» EXERCISE REQUIREMENTS
• 1. In the design theory post, why does the writer find it hard to believe that tongue worms were created in the Cambrian?
• 2. Quote everything in the design theory post from "Design Theory" down to "for everyone's amusement.".
• 3. Extend the design theory post past its final sentence.

» EXCERPTED PASSAGE
★ ★ ★ ★ ★ ★ ★
Design Theory

From: Susan Brassfield Cogan (Susan-Brassfield@ou.edu)
Date: Fri Sep 01 2000 - 15:03:17 EDT

  • Next message: Bertvan@aol.com: "ID vs. ?"

    I picked this up from another list (I didn't write it) But I thought it was
    so good I should post it here for everyone's amusement.

    Susan
    --------------------

    >Well, all extant phyla can be traced to that
    >explosion. And remain in stasis for 500 million
    >years.

    False. Most phyla were already in place at the time,
    with all of the plant phyla (divisions for you
    purists) occurring later. Even if I give you the
    benefit of the doubt and assume you meant all animal
    phyla appeared in the cambrian explosion (which is
    what you probably meant), you are still wrong because
    several animal phyla precede the explosion by millions
    of years. Even worse, some didn't show up until much
    latter. I'm not aware of a single tongue worm fossil,
    but since they only live in the nasal tracts of
    terrestrial vertebrates, I find it hard to believe
    they were created in the Cambrian only to hang around
    for nearly 200 million years doing nothing until
    terrestrial vertebrates evolved.

    Of course, your definition of "kind" has the same
    flaws as most of the other creationist attempts,
    namely that "phylum" isn't any better defined than
    "kind". Different scientists divide species up into
    different Phyla, clearly indicating that there is no
    set of well defined absolute lineages as IDers and
    creationists want us to believe.
★ ★ ★ ★ ★ ★ ★
» EXTRACTED INFORMATION
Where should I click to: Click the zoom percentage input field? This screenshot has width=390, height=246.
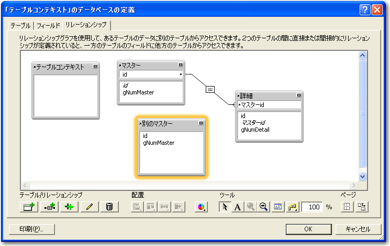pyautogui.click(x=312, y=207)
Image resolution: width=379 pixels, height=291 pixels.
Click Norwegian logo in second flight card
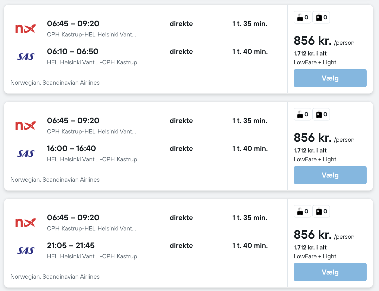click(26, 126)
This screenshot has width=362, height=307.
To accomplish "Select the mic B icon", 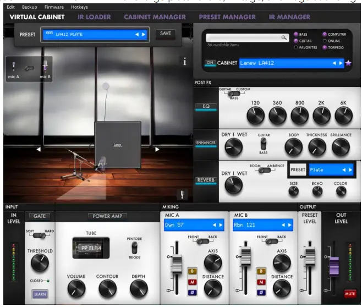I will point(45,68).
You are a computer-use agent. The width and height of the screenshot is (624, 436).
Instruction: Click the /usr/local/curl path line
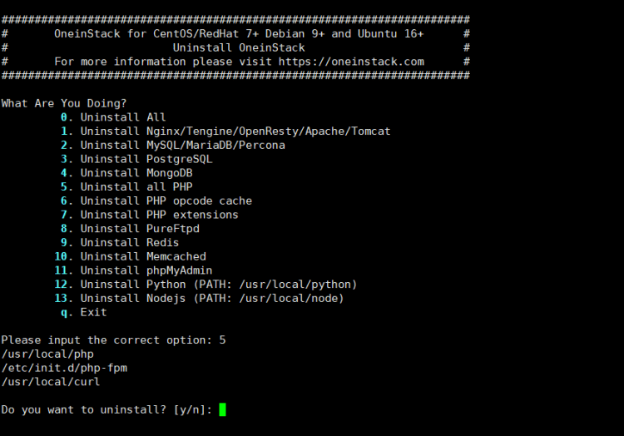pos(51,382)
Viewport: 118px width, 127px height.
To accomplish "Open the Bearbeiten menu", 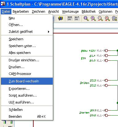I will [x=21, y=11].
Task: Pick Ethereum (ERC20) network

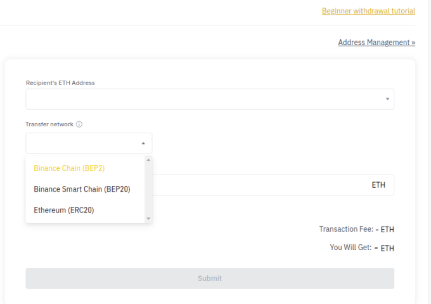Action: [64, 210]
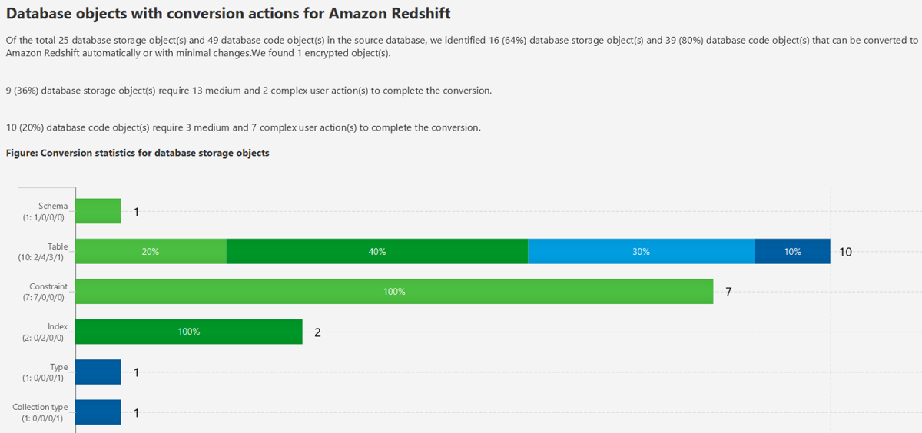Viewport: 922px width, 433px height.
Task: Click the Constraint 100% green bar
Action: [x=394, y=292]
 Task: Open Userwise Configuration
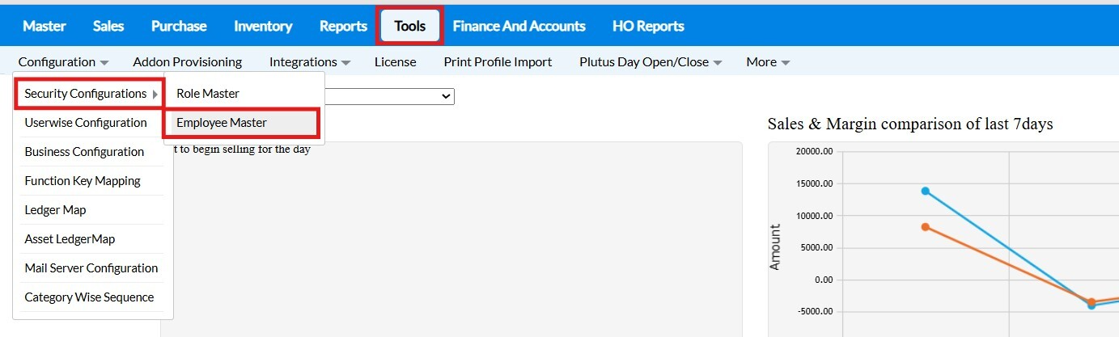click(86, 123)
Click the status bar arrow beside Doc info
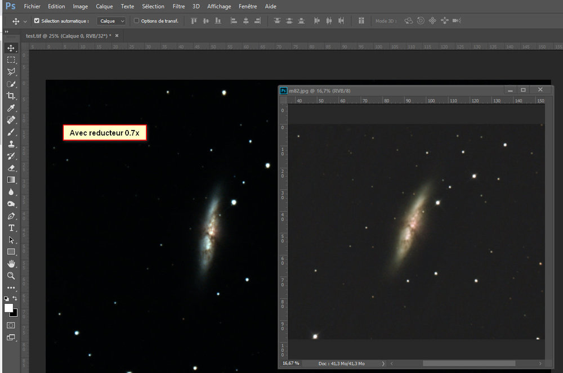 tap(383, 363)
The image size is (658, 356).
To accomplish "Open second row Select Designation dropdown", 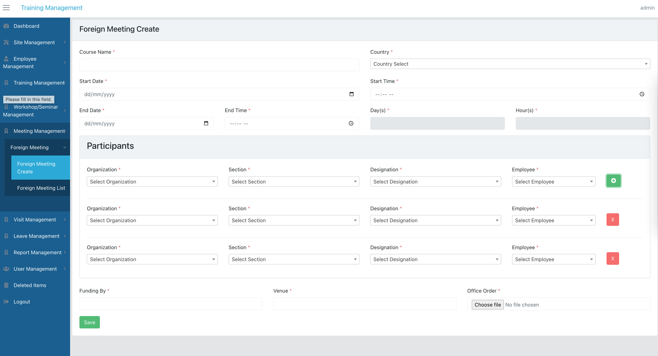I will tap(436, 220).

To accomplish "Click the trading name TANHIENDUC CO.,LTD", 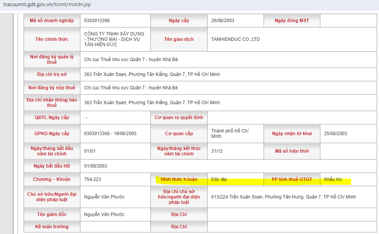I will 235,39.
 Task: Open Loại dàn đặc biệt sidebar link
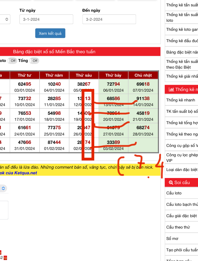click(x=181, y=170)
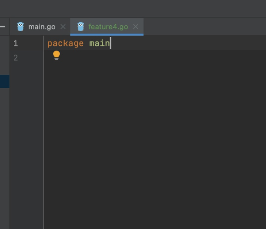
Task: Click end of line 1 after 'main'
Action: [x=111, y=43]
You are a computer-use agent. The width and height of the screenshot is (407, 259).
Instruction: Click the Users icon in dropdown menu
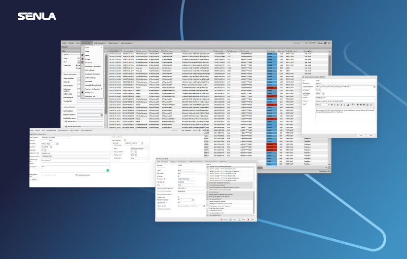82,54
★ ★ ★ ★ ★ ★ ★
» EXPECTED RESULTS
• 1. Tongue worms live only in the nasal tracts of terrestrial vertebrates. If they had been created in the Cambrian, they would have had to wait for nearly 200 million years, doing nothing, until terrestrial vertebrates evolved.

• 2.
Design Theory

From: Susan Brassfield Cogan (Susan-Brassfield@ou.edu)
Date: Fri Sep 01 2000 - 15:03:17 EDT

  • Next message: Bertvan@aol.com: "ID vs. ?"

    I picked this up from another list (I didn't write it) But I thought it was
    so good I should post it here for everyone's amusement.

• 3.
    But if we take the commonly accepted phyla as
    absolute, what does that leave you with?

    Well, one creative event about 3.5 billion years ago.
    We don't know how many other creative events there
    were between 3.5 and 2 billion years ago, but there
    were several. It took your designers 500 million
    years to get cyanobacteria from the basic bacterial
    design. It took another 600 billion years to get
    archaebacteria (who aren't suspected of preceding
    eubacteria like they used to be). Then your creators,
    um, designers, don't actually do anything until about
    2 billion years ago when they decide that eukaryotes
    would be cool. A nice bunch of creation events follow
    (I don't have data for all of them. They then do
    nothing for over a billion years and then decide on a
    lark to make a few worms (including phylum annelida),
    sponges (animals which appear to us poor evolutionists
    to be evolved from protists in a different kingdom,
    much less phyla!), and those weird Ediacaran stuff.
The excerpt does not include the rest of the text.